Sunday 17 December 2017

Radio: We'll drown in a Rising tide - but RTÉ Road was good

Darragh McManus

Darragh McManus

The Easter Rising centenary is a year away, but true to form for Ireland, the rowing and arguing is already well under way. (At least in the media; you do suspect that the general public doesn't care that much one way or the other.)

Honestly, we couldn't open a crisp packet in this country without someone giving out about it on radio, someone else abusing them, and a third person saying "we need to broaden the parameters of this debate" or some such soul-killing nonsense.

Get used to it, though: that's what it'll be like across the airwaves for the next 12 months, with ideologues on both sides going at it hammer and tongs. (And both sides do have 'em: "Brits out and blood sacrifice" merchants on one end, "nothing good came of it and we should have stayed in the UK" whiners on the other. You, dear reader, being a normal human being, are probably somewhere in the grey-shaded, muddy middle.)

Something to look forward to, anyway. For now, join me in raising a congratulatory toast to RTÉ Radio for their excellent Road to the Rising series of events in Dublin on Monday, some of which were carried on-air.

Regardless of where you stand on the thing itself - oh God, don't start giving me your opinion, please - I think we can all appreciate imaginative, creative, intelligent work, well done. And this was certainly that.
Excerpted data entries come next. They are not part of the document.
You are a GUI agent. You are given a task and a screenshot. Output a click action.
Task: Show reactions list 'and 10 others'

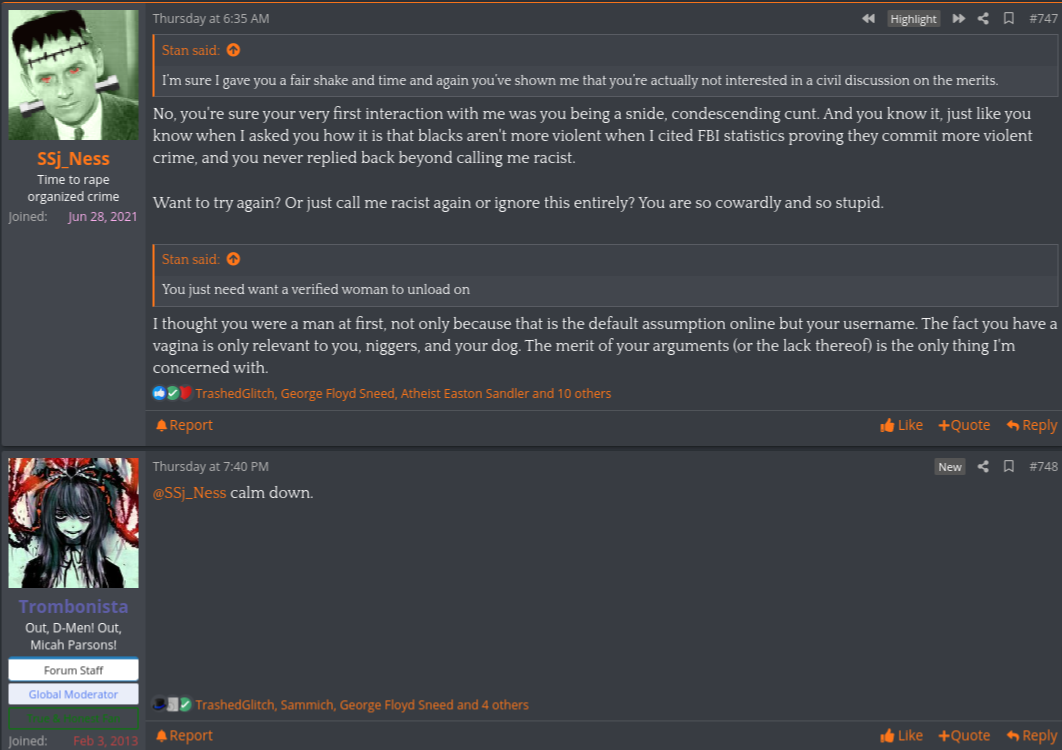click(571, 394)
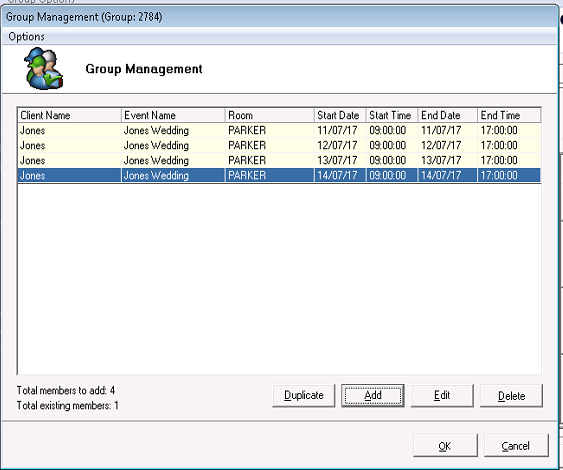
Task: Click the Cancel button
Action: tap(516, 446)
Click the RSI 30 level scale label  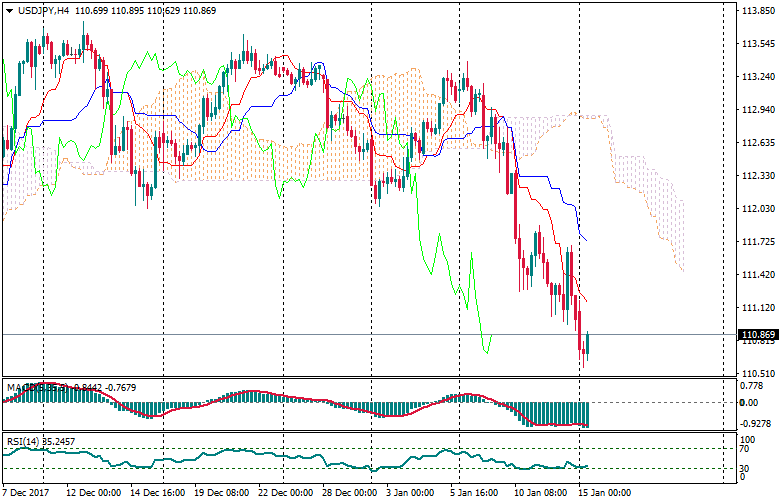click(745, 467)
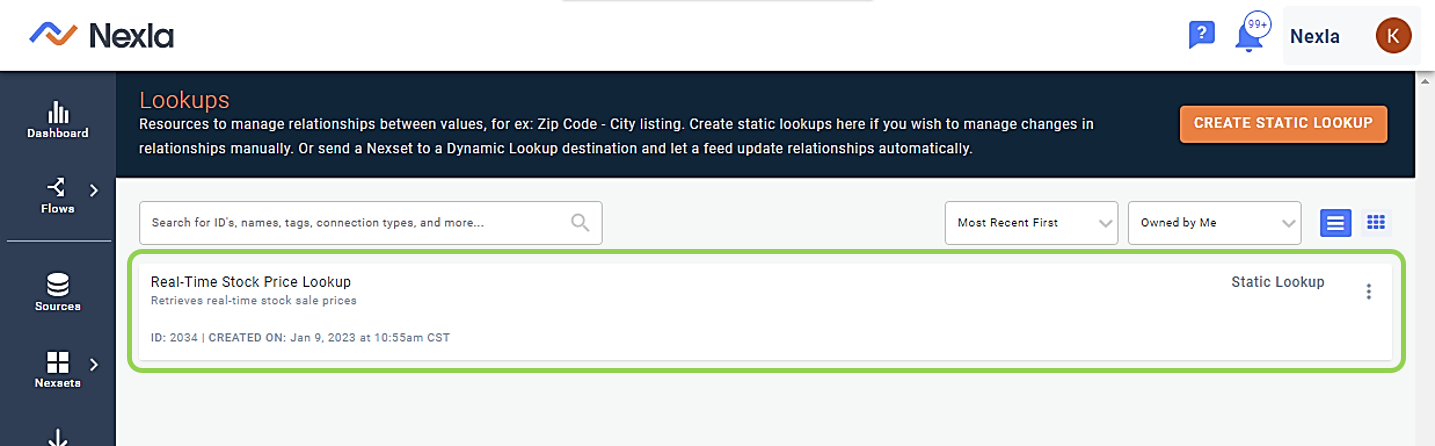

An absolute rake of stuff took place on O'Connell Street this Bank Holiday, with the capital's main thoroughfare transformed, whooshed back through history to Edwardian times.

From the radio perspective, we had things like The Poetry Programme (11am), where Rick O'Shea and some young assistants explored work of the pre-revolutionary period; a special Sunday Miscellany (1pm), one day late, with guests including that fine author Christine Dwyer Hickey; and an interesting Drama on One (4.30pm), in which a long-forgotten play about 1916 was reworked from its original stage setting to audio theatre.

Pick of the bunch, perhaps ­unsurprisingly, was The History Show (6pm), which both reported on the day itself and examined the past: Irish life as it was in 1915, and the people and historical currents which had led to the Rising. It was very good; the show's apparent obsession with the early 20th century was a boon in this case, not a fault.

PS Production deadlines last week prevented me mentioning the tragically early death of our colleague, and veteran of the Irish airwaves, George Byrne. His most recent radio gig was a humorous double-act with Tom Dunne on Newstalk - ostensibly reviewing ­movies, but very often, the ­entertaining sound of two old pals shooting the breeze. RIP.